Pourquoi "bout de gras" (en français), pourquoi de la “graisse” (en anglais)?
On imagine des gens peu aisés qui, lorsqu'ils recevaient des invités, décrochaient le jambon fumé qu'ils conservaient précieusement, et en partageaient quelques tranches, sans rien en perdre. Ainsi ils discutaient avec les invités tout en mangeant (aussi) la graisse.
On peut aussi imaginer des marins qui, lorsque les vivres commençaient à manquer à bord, se voyaient octroyer de petites parts de porc salé. Tout en "mastiquant leur graisse" ils pouvaient bien entendu discuter et, surtout, grommeler et se plaindre de leur pauvre condition. Or, il se trouve que le sens initial de cette expression en Angleterre était justement "grommeler", "se plaindre".

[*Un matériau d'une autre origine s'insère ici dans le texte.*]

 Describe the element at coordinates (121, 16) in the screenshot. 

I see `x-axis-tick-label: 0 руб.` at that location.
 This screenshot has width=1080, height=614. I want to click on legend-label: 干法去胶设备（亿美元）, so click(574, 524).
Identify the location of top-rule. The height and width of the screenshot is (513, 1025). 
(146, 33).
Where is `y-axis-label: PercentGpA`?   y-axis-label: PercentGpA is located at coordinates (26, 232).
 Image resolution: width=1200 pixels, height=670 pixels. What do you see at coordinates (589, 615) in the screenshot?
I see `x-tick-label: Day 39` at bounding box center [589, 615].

On peut enfin imaginer que quand on tuait, jadis, le cochon dans les campagnes, tout le village ou presque venait donner un coup de main. Les gens profitaient de l'occasion pour discuter tout en fabriquant la cochonnaille. Le cochon que l'on tuait était celui que l'on avait bien engraissé: il était donc gras à souhait.
Une expression similaire est "tailler une bavette" ou "parler de la pluie et du beau temps" ou "parler de tout et de rien".
Exemple d'utilisation: "Les Baponot et les Sabotier discutaient le bout de gras à quelques pas de l'entrée en un groupe compact et distant." (Raymond Queneau)
En allemand: quatschen (papoter), schnacken (causer, bavarder).
En anglais: to chitchat, babble, gossip (parler de la pluie et du beau temps), to have a natter / chinwag (jacasser sans arrêt), to chew the fat (mâcher la graisse), to shoot the breeze (tirer la brise).
En espagnol: hablar de bueyes perdidos (parler de boeufs perdus), charlar (bavarder), estar de palique (être en bavardage), hablar de todo un poco (parler un peu de tout), pegar la hebra (coller le brin).
En italien; parlare del più e del meno (parler du plus et du moins), parlare del vento e della pioggia (parler du vent et de la pluie).